_Dataset entries_
----------
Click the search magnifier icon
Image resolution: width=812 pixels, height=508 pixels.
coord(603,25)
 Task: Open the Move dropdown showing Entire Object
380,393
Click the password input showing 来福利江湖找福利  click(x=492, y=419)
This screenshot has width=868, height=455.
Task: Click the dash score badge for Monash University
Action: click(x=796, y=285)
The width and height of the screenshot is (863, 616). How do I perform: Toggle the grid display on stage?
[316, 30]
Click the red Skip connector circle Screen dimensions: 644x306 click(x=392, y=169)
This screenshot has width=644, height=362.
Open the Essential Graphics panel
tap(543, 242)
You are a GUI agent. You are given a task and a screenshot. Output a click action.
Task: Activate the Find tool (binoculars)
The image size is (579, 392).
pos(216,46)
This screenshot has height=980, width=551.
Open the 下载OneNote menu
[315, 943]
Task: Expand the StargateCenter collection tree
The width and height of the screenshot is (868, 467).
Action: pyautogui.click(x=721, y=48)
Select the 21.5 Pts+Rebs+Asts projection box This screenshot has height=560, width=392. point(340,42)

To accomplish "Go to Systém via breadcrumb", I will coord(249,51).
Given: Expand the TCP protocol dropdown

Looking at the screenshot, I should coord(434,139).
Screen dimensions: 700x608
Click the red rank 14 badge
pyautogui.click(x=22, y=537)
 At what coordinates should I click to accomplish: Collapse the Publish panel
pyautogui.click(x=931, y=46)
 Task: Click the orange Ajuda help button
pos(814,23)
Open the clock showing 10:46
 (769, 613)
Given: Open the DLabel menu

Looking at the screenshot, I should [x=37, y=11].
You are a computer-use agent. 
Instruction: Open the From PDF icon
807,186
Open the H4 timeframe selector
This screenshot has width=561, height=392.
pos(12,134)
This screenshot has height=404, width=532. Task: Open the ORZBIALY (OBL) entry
----------
_Directions for this task_
Look through the entries for the string "dimensions". Every line that has it belongs in the answer.

_Expected output_
Click the red Skip connector circle Screen dimensions: 644x306 click(x=392, y=169)
Screen dimensions: 700x608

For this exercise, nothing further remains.